その結果、より厳しく血圧を下げたグループでは心血管イベントが約35%減少することが明らかになり、世界の高血圧治療の常識を大きく塗り替えました。(https://www.nejm.org/doi/full/10.1056/NEJMoa1901281)

(出典:The New England Journal of Medicine)
日本国内からも重要なエビデンスが出ています。岩手県花巻市大迫町で行われたOhasama Studyでは、診察室で測る血圧よりも家庭で測る血圧の方が、その人が将来心臓や脳の病気を起こすかどうかをよく予測できることが分かりました。
特に家庭血圧が125/75 mmHgを下回っている人では、脳卒中や心筋梗塞の発症が少なかったことが報告されており、日常生活の中で血圧をしっかり管理することの大切さを裏付けています。(https://pubmed.ncbi.nlm.nih.gov/15917279)
さらに2025年8月に発表された最新のシステマティックレビューでは、75歳以上の高齢者に対しても収縮期血圧を130mmHg未満に下げる強化治療が有効であることが示されました。
より厳格な血圧管理を行った場合、心臓や脳の病気のリスクは約4割減少し、全ての原因による死亡のリスクも3割近く減少、さらに心臓病で亡くなるリスクに関しては半分近くまで減るという結果が報告されています。(https://pubmed.ncbi.nlm.nih.gov/40790093)

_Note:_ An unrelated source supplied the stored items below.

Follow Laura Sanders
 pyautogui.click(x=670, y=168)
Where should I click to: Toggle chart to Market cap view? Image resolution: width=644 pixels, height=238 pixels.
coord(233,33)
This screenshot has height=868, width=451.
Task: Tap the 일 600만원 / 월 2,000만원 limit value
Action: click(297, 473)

(出典:Hypertension Research)
厳格な管理に伴う注意点
もちろん、血圧は下げれば下げるほどよいわけではありません。過度に下げすぎると、ふらつきや転倒、腎機能の悪化といったリスクが生じることがあります。
そのため、125/75 mmHg未満を一律に押し付けるのではなく、薬の副作用や日常生活への影響を避けながら、一人ひとりの体調や合併症の有無に応じて主治医と相談しつつ調整していくことが大切です。
それでも、研究から分かっているのは、年齢を問わず血圧をしっかり管理することで将来の病気や死亡のリスクを確実に減らせるということです。
血圧管理の目的は単なる数字合わせではなく、これからの生活の質を守るための取り組みです。ご自宅での測定や生活習慣の工夫とあわせて、無理のない形で一緒に続けていきましょう。
大切なのは「年齢が高いから仕方ない」と諦めず、できる範囲でしっかり管理しようとする姿勢です。
当クリニックでの取り組み
当クリニックでは、薬による治療だけでなく、生活習慣改善にも力を入れています。特に食事は血圧管理の基盤です。
日本人は塩分摂取量が多く、それが高血圧の一因になっています。当クリニックでは、管理栄養士による個別栄養指導(隔週・月曜午後)を行っており、無理なく減塩できる工夫や、血圧を下げる効果が期待できる食材のとり入れ方をアドバイスしています。
また、運動療法については、糖尿病患者さんや肥満症患者さんと同様に、速歩やジョギングなどの比較的軽めの有酸素運動が効果的とされています。
定期的かつ(できれば毎日)30分以上持続して行うことが推奨されています。薬に頼るだけでなく、生活の改善を通じて「安全に」「長く」血圧をコントロールできるよう支援しています。

まとめ
75歳以上であっても、家庭血圧125/75 mmHg未満を目指すことは心筋梗塞や脳卒中の予防につながります。最新のガイドライン改訂は「高齢だから血圧の目標値は緩めでよい」という従来の考えを改める大きな一歩です。
ガイドラインで「75歳以上でも家庭血圧125/75 mmHg未満」とされた背景には、大規模な臨床試験や日本人を対象とした研究から、高齢者でも血圧をしっかり下げることが脳卒中や心疾患の予防につながるという確かな証拠があることが大きく関わっています。
もちろん個々の体調や生活状況に応じた柔軟な調整は必要ですが、従来よりも「少しでも良い血圧を目指す」という前向きな姿勢が求められる時代になったといえるでしょう。
当クリニックでは、薬物治療だけでなく栄養指導を中心とした生活習慣改善を組み合わせ、医師と管理栄養士が連携して、患者さんと共に安全で持続可能な血圧管理を目指しています。
高血圧症は放置していても症状が出にくい病気ですが、長い年月をかけて確実に体にダメージを与えます。
だからこそ「まだ大丈夫」と思わずに、家庭血圧125/75 mmHg未満をひとつの目標に、日々の生活を工夫しながら前向きに取り組んでいくことが大切です。
私たち医療者も全力でサポートしてまいりますので、ぜひ一緒に取り組んでいきましょう。